Ads

Tuesday, February 26, 2019

Jaka Lola Jilid 056

Diantara mereka yang belum pernah ia temui adalah Kwa Swan Bu inilah. Tentu saja ia sudah sering kali mendengar ayah bundanya memuji-muji Kwa Kun Hong Si Pendekar Buta yang sakti. Oleh karena itu, ia dapat menduga bahwa putera Pendekar Buta tentu lihai pula dan ternyata sekarang secara kebetulan sekali ia dapat menyaksikan sendiri kepandaian putera Pendekar Buta itu!

Akan tetapi ketika menyaksikan betapa lihainya tiga orang yang mengeroyok Swan Bu, ditambah lagi banyak anak buah Ang-hwa-pai maju dari belakang mencari kesempatan untuk mengirim serangan menggelap, ia tidak dapat tinggal diam lebih lama lagi. Dengan pedang Oie-kong-kiam di tangan ia menerjang sambil membentak nyaring dan akibatnya tiga orang anak buah Ang-hwa-pai roboh oleh sinar pedangnya!
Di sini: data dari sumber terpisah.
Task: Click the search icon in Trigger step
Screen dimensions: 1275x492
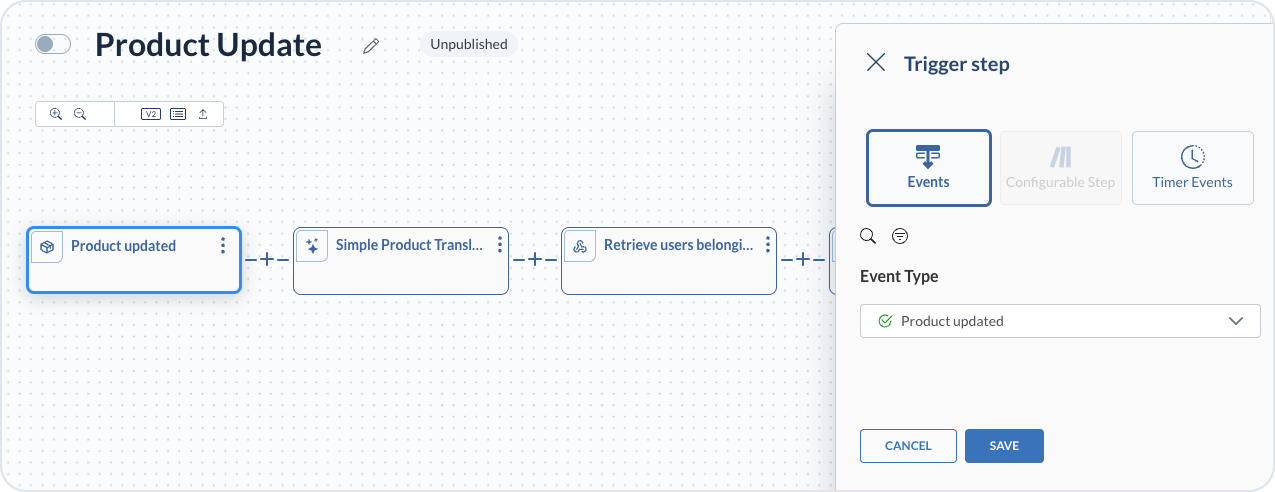Action: click(868, 236)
Sekilas pandang ia melihat betapa Swan Bu menoleh kepadanya dan memandang dengan sinar mata penuh keheranan dan juga kaget karena agaknya pemuda itu mengenalnya dari pertemuan di depan losmen tadi. Sedetik wajah yang cantik itu menjadi merah, jantungnya berdebar dan untuk menguasai rasa jengah ini Lee Si segera memperkenalkan diri,

“Kita masih orang sendiri, aku Tan Lee Si, ayahku ketua di Min-san!”

Kaget dan girang bukan main hati Swan Bu. Tentu saja dia sudah mendengar nama ini dari ayah bundanya. Kiranya masih saudara sendiri. Saudara? Sebetulnya bukan apa-apa. Hanya ayahnya masih terhitung paman guru ibu Lee Si, sungguhpun usia mereka sebaya. Sebaliknya, ayahnya sebagai orang yang pernah menerima pelajaran dari Raja Pedang kakek gadis ini, masih terhitung paman guru gadis ini sendiri!
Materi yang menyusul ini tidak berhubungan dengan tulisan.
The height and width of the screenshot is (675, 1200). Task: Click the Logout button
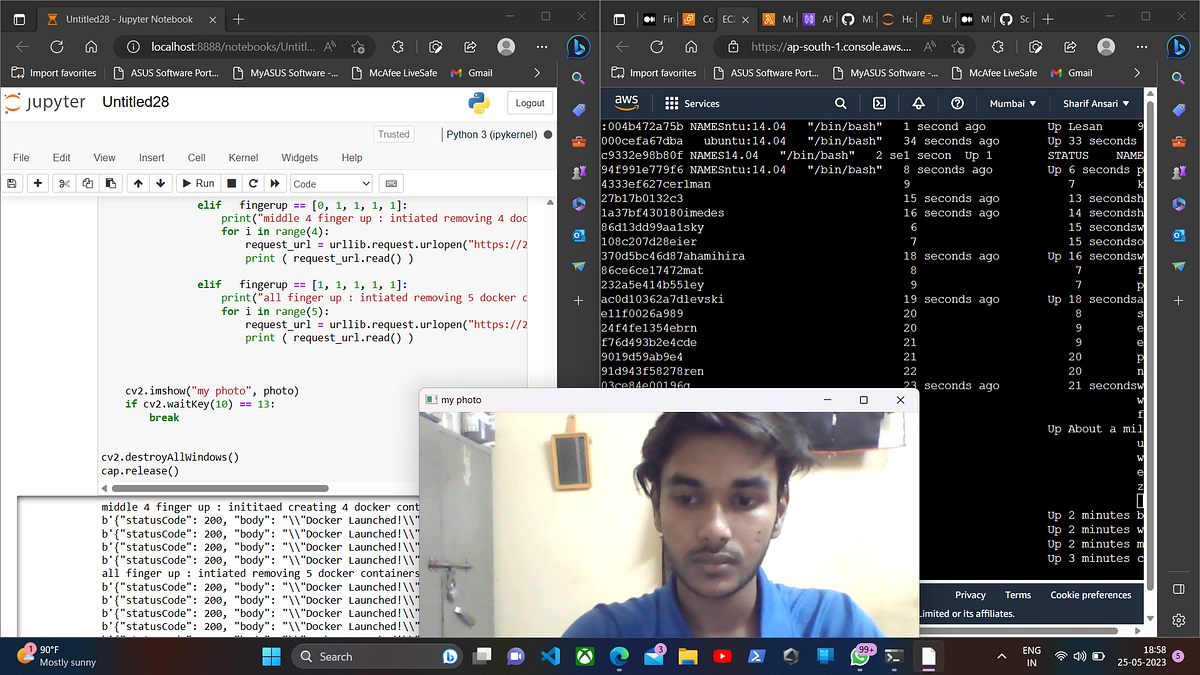coord(529,103)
“Bagus!” Swan Bu berseru gembira, bukan karena mendapat bantuan melainkan karena mendapat kenyataan bahwa gadis yang tadi membuat hatinya berdenyut aneh ketika dia melihatnya di depan losmen itu kiranya bukanlah orang lain! “Mari kita basmi kawanan penjahat ini”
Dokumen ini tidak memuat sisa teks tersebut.